Origin of cholesteryl oleate and other esterified lipids of rabbit atheroma

Rabbit were fed a diet containing [9,10-3H]oleic acid starting at weaning, After 14 weeks, 2% cholesterol was added to the diet to induce atheroma formation, and the experiment was continued for 12 additional weeks. During these 12 weeks serial serum samples were obtained, and at the end of the period the animals were autopsied and aortic atheromata were dissected out. From all serum and atheroma samples, cholesteryl ester, triglyceride, lecithin and free fatty acid were isolated. Oleic acid was obtained from each component and assayed for 3H. The ratio of the atheroma oleic acid specific radioactivity in a given component to the mean serum oleic acid specific radioactivity in that component, designated A/S, was calculated. 1.0-A/S was taken as an estimate of the minimum fractional contribution of local synthesis to the oleate in that component. For cholesteryl ester, the mean value for 1.0-A/S was 0.19 with standard error of the mean ± 0.05; if one outlying value is omitted, the mean is 0.13 with standard error ± 0.02. It is concluded that a measurable and significant fraction of atheroma cholesteryl oleate is derived by local synthesis, and reasons are given for considering the observed value a probable underestimate.

Stimulation of cholesterol esterification in hepatic microsomes by lipoproteins from normal and hypercholesterolemic rabbit serum.

Incubation of plasma lipoproteins with rabbit hepatic microsomes enriched the microsomes with free cholesterol and stimulated cholesterol esterification. The rate of cholesterol esterification correlated well (r = 0.96) with the concentration of microsomal free cholesterol. Lipoproteins from normal and hypercholesterolemic serum varied in their propensity to stimulate cholesterol esterification. Among the normal lipoproteins, low density lipoproteins was more stimulatory than either high density lipoproteins or intermediate density lipoproteins. However, the intermediate density lipoproteins fraction from hypercholesterolemic serum was consistently more stimulatory than any of the normal lipoproteins. The augmentation of cholesterol content, when microsomes were exposed to mixed hyperlipidemic lipoproteins, was proportionately much greater than augementation of phospholipid or protein concentration.

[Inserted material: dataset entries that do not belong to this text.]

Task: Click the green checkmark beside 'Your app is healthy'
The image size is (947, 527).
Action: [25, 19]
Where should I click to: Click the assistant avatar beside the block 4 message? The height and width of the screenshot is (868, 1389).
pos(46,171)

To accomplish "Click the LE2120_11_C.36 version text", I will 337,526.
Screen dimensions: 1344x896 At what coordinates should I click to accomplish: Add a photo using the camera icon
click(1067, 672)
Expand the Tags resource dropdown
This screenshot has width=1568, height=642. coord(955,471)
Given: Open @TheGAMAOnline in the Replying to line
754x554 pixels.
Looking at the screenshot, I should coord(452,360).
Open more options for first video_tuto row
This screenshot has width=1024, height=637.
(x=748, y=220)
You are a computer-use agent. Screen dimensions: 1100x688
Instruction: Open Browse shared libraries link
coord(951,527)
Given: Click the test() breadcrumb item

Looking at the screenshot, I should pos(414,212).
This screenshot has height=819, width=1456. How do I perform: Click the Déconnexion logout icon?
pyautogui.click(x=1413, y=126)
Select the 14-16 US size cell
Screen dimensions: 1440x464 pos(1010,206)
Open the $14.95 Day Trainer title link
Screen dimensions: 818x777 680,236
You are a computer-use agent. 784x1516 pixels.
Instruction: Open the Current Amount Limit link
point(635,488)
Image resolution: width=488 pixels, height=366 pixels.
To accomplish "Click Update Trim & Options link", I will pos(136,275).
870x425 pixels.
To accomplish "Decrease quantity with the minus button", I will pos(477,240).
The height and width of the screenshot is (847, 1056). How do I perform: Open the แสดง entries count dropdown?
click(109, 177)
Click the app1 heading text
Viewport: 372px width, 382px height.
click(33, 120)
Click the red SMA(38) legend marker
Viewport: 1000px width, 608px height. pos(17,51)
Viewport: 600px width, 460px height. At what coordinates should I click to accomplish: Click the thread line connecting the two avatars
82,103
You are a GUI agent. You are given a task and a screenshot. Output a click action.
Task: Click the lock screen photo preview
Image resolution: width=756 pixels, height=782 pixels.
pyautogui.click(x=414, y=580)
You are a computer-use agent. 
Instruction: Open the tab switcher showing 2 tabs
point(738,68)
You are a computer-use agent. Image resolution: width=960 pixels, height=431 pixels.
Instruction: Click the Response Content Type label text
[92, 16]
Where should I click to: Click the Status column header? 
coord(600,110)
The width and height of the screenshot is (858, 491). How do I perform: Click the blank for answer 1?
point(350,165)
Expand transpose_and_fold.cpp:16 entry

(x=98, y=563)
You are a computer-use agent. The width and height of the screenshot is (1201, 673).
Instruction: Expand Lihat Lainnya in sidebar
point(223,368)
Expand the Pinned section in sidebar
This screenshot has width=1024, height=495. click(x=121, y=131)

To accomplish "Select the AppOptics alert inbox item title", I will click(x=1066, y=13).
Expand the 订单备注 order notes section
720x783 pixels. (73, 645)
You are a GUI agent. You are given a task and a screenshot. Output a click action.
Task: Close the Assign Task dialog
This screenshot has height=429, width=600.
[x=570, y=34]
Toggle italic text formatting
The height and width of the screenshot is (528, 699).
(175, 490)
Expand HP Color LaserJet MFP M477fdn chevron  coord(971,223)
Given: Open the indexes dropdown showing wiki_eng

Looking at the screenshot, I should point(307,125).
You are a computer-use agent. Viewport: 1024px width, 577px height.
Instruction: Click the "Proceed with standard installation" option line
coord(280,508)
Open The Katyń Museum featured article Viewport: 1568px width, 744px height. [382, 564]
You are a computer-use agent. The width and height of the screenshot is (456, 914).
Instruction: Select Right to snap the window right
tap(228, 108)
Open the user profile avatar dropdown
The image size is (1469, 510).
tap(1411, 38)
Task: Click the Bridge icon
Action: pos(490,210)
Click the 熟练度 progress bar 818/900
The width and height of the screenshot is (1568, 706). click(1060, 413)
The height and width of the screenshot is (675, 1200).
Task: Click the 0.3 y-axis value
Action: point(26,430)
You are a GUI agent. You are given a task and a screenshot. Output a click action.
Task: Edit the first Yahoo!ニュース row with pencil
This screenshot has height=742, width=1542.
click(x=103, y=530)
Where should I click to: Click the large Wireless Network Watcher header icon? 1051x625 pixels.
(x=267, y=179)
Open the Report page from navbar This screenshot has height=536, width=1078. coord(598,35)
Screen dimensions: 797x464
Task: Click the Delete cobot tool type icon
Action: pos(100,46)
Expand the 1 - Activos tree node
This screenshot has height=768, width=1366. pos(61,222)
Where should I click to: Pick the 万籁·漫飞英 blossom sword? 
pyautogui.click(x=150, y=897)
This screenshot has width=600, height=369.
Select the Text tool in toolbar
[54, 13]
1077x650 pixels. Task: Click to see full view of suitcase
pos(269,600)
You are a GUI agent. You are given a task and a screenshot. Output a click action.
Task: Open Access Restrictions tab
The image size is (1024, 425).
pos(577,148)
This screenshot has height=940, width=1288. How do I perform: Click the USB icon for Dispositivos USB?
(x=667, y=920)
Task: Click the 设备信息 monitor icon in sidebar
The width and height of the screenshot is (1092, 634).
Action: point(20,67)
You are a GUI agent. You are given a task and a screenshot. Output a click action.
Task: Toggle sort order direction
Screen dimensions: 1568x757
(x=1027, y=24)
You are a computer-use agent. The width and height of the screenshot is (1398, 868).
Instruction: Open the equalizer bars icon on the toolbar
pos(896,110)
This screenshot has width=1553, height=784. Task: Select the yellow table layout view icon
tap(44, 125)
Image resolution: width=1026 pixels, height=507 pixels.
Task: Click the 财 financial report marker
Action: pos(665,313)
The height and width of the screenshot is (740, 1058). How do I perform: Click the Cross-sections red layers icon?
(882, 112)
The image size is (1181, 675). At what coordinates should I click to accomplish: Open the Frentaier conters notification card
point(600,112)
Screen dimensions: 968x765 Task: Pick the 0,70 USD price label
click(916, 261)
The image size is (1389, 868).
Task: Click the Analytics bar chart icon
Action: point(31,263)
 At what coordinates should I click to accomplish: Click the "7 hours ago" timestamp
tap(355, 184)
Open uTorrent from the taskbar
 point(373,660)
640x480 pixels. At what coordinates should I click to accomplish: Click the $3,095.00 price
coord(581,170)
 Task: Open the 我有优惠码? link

Activity of acyl-CoA: Cholesterol acyltransferase and 3-hydroxy-3-methylglutaryl-CoA reductase in subfractions of hepatic microsomes enriched with cholesterol

The influence of membrane cholesterol on the activities of acyl-CoA: cholesterol acyltransferase and 3-hydroxy-3-methylglutaryl-CoA reductase was examined in three microsomal subfractions (RNA-rich, RNA-poor, and smooth) that had been enriched with cholesterol by incubation with mixed lipoproteins from hypercholesterolemic rabbit serum. Acyl-CoA: cholesterol acyltransferase activity was significantly stimulated in the three subfractions, particularly in the RNA-rich microsomal component. 3-Hydroxy-3-methylglutaryl-CoA reductase, on the other hand, was suppressed (30%) in only one (RNA-poor) of the three microsomal subfractions, despite a 1.4-fold increase in the concentration of membrane cholesterol. An attempt was made to distinguish between an effect based exclusively on an increase in available cholesterol substrate and an activation of acyl-CoA: cholesterol acyltransferase in RNA-rich microsomes enriched with cholesterol. An experimental design was devised so that substrate cholesterol was provided in the form of heated smooth microsomes and acyl-CoA: cholesterol acyltransferase was provided as a separate preparation in the form of RNA-rich microsomes. Appropriate controls were carried out to test for transfer of cholesteryl ester between the two sets of particles. The results suggested that cholesterol enhanced acyl-CoA: cholesterol acyltransferase activity by serving both as a substrate and as a non-substrate modulator.